Ma questi bambini sembrano stare male davvero. Al di là della diagnosi e delle cause resta il fatto che il loro comportamento è davvero “ingestibile”. Nella maggioranza dei casi, sin dalla scuola, si parla di sindrome ADHD. Non è una malattia? 
Si fa presto a dire ADHD. E ancora, è proprio vero che tutti i bambini sono interessati dalla sindrome ADHD? E, aggiungo: esiste la sindrome da ADHD così come viene descritta? E come vengono eseguite queste diagnosi, con quali criteri, con quali percorsi? Fino a quando non si troverà un punto di incontro nella risposta a questi interrogativi ai bambini verranno somministrati sempre più psicofarmaci nascondendosi dietro l’alibi di una diagnosi. Ma la realtà è un'altra. 

E cioè? 
Genitori, insegnanti e tutti gli adulti che hanno a che fare con quel bambino hanno un solo desiderio: che smetta di dare fastidio. Ed ecco che la “pillola” esaudisce i desideri dei grandi senza tener conto dei bisogni dei bambini.  
Come spezzare il meccanismo? 
Partendo da un principio semplicissimo: non è possibile che un bambino stia male in modo a se stante. Il suo apparato mentale è strettamente legato a quello dei genitori. Sono rari i casi in cui la causa che sta alla base di un disagio sia biologica. Quindi, la vera causa è in seno alla famiglia, quel bambino va ascoltato e aiutato. E con lui tutto il nucleo familiare. Questo non vuol dire, ovviamente, che si tratti di cattivi genitori o di una famiglia con chissà quali scheletri da nascondere. Vuol dire solo che si tratta di due genitori che vanno sostenuti e di un bambino che grida con un comportamento esagerato tutto il suo disagio interiore. 
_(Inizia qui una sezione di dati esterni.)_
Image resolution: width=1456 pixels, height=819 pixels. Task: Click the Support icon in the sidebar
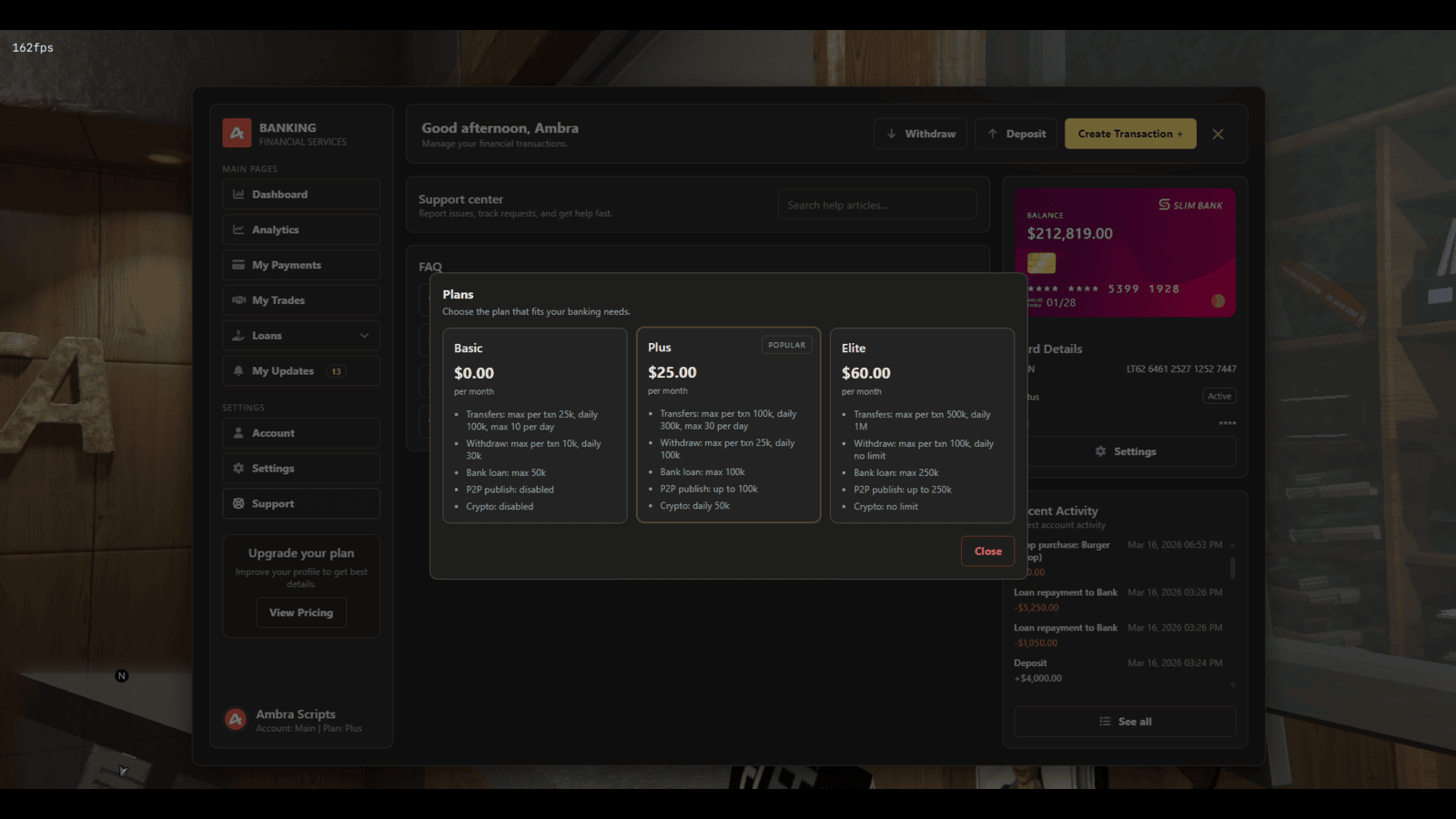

Un bambino trattato con psicofarmaci, che adulto diventerà? 
Un bambino intontito, certamente tranquillo. Ma è proprio questo stato che fa di lui un bambino “stravolto”. Un bambino costretto a stare anche chiuso in casa fino a quando non si sia trovata la giusta modulazione della terapia. Un bambino che non è un bambino. Il suo, fortunatamente, non è un destino “segnato”, perché il cervello ha ottime capacità di ripresa. Purché , evidentemente, la terapia non lo segni troppo. I bambini che vengono trattati per molti anni, ai quali è stata diagnosticata una sindrome da ADHD e quindi sono stati anche trattati nell’approccio comportamentale in modo diverso, rischiano di diventare adulti disturbati, border-line. 

Ma che deve fare un genitore che ha un bimbo “terribile” e che sente la necessità di rivolgersi ad uno specialista? 
Cercare uno specialista, un centro di chiara fama, ma soprattutto non “arrendersi” alla prima diagnosi quando riceve una prescrizione di uno psicofarmaco per il figlio. Mi rendo conto che è tranquillizzante e, paradossalmente, fa tirare un sospiro di sollievo il sapere che la “colpa” del comportamento di tuo figlio non è tua ma dei recettori del cervello. Ma uno psicofarmaco ad un bambino vale un senso di colpa?